### WORK TO COMPLETE
For the entries below, the result should be an exact transcription of the lines from the one with "Italiano [textbox] (33, 15)" up to and including the one with "MISS ELASTIC (485, 939)", and only those.

### RECORDS FOR THIS TASK
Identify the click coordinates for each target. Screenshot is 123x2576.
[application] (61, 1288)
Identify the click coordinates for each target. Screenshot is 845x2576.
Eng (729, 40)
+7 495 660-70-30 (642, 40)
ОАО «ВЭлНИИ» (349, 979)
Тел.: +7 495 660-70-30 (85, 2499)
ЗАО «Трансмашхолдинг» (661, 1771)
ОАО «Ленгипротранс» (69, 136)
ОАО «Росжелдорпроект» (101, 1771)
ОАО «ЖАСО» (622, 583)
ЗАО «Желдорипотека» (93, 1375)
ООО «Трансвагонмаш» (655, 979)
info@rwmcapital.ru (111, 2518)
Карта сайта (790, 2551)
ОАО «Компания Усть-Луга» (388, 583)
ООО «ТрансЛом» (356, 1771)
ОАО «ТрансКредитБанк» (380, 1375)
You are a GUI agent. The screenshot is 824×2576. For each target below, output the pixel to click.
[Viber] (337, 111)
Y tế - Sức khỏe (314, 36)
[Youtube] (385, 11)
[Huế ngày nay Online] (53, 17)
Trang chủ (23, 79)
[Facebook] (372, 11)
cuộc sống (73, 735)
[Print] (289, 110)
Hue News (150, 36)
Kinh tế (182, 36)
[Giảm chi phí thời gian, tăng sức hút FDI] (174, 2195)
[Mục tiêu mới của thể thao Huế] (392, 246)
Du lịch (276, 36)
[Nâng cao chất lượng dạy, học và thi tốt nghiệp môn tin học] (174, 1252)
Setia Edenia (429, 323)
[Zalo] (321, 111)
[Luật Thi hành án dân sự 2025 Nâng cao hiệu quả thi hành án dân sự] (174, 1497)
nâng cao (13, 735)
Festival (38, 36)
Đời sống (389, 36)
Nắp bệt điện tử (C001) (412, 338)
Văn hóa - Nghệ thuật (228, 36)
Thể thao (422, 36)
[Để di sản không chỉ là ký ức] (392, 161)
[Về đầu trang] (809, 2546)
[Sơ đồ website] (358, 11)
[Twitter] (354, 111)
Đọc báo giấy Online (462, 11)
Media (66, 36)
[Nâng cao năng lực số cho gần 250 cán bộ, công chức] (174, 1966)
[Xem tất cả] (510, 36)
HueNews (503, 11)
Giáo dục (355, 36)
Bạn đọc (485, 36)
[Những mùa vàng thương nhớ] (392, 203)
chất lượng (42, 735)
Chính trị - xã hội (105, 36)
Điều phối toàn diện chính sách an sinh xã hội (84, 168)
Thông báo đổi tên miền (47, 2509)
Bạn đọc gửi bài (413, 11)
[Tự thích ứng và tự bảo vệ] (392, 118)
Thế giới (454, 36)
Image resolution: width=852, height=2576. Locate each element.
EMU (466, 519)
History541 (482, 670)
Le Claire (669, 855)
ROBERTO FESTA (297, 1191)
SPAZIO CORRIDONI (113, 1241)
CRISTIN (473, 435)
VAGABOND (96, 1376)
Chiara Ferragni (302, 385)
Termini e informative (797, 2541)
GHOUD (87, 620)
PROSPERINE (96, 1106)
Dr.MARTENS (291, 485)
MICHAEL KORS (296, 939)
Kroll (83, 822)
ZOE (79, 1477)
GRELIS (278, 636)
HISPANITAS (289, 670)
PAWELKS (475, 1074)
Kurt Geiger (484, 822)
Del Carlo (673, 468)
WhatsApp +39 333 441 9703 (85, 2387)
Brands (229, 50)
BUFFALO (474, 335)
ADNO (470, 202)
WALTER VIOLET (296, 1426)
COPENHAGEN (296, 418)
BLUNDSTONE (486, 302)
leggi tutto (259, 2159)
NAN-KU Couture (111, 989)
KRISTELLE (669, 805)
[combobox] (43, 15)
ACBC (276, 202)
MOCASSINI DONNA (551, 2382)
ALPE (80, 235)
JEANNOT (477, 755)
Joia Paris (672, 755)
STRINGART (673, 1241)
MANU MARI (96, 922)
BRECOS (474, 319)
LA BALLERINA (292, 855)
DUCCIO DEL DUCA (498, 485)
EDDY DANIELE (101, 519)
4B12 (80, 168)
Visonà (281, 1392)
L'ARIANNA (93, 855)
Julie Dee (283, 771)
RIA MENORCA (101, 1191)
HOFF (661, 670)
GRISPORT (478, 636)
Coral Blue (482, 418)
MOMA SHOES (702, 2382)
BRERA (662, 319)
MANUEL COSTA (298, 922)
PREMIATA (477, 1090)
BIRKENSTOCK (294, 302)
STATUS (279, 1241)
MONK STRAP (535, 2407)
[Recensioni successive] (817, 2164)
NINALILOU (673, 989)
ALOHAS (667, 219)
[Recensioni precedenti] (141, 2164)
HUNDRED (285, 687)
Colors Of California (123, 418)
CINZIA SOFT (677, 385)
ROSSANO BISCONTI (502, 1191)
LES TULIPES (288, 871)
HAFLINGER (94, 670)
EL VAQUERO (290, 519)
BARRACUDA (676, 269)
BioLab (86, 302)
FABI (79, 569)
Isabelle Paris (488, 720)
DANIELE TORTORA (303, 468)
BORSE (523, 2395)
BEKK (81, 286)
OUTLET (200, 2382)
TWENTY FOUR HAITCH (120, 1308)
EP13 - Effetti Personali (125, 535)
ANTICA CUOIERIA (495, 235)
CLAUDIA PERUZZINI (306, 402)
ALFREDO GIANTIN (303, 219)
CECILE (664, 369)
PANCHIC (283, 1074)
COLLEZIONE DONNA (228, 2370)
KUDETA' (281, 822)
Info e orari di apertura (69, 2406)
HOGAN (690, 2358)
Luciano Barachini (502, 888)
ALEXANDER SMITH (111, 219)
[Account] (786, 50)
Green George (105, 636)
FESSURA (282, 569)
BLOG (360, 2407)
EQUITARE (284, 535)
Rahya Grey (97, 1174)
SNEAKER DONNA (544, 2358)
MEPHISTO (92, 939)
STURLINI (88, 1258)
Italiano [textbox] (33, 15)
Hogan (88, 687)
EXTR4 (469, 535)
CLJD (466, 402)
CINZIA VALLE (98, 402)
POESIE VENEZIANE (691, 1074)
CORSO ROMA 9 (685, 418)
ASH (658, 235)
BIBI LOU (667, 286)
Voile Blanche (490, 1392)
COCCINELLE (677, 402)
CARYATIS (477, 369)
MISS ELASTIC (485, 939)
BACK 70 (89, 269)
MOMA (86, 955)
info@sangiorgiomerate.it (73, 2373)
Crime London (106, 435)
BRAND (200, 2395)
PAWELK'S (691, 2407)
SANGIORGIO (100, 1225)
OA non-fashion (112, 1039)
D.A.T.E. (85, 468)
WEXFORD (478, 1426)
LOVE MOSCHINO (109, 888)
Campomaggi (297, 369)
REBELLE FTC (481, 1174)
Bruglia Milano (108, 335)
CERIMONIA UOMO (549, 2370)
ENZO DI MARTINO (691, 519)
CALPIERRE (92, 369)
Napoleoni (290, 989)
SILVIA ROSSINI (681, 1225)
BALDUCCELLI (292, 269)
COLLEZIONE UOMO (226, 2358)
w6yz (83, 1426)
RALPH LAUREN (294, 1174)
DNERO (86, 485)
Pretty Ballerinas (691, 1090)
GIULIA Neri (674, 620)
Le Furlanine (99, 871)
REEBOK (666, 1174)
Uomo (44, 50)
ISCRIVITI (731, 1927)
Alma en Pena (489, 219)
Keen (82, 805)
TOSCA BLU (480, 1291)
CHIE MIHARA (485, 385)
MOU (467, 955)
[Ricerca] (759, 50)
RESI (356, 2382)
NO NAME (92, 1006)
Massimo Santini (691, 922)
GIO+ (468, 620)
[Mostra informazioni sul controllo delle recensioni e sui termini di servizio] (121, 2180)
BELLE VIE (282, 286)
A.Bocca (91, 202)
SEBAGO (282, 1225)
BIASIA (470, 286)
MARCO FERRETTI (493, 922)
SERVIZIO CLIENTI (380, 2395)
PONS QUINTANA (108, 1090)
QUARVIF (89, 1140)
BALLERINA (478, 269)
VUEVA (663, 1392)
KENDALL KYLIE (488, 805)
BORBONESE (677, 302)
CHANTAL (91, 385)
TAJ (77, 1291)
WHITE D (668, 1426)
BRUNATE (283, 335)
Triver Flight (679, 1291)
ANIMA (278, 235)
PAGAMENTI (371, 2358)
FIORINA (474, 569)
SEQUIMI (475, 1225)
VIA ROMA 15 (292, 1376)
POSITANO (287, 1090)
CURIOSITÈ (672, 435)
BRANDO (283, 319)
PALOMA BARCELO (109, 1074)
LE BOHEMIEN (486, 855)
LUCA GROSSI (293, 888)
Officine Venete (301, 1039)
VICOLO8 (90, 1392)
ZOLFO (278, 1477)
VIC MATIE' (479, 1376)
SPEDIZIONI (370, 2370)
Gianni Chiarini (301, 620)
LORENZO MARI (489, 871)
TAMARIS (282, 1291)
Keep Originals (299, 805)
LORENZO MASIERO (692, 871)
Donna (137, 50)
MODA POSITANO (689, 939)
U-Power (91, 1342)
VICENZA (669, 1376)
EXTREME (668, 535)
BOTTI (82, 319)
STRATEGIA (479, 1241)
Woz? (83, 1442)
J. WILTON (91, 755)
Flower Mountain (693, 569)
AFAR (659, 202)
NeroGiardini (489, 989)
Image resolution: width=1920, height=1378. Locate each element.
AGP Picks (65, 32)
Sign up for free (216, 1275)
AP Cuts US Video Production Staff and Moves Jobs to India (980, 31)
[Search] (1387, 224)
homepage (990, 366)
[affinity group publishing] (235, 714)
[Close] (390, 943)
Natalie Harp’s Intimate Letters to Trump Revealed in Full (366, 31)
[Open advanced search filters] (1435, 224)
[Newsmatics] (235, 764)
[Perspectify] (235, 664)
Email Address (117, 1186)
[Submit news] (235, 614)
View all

### YOUR RESPONSE
Italiano [textbox] (33, 15)
Hogan (88, 687)
EXTR4 (469, 535)
CLJD (466, 402)
CINZIA VALLE (98, 402)
POESIE VENEZIANE (691, 1074)
CORSO ROMA 9 (685, 418)
ASH (658, 235)
BIBI LOU (667, 286)
Voile Blanche (490, 1392)
COCCINELLE (677, 402)
CARYATIS (477, 369)
MISS ELASTIC (485, 939)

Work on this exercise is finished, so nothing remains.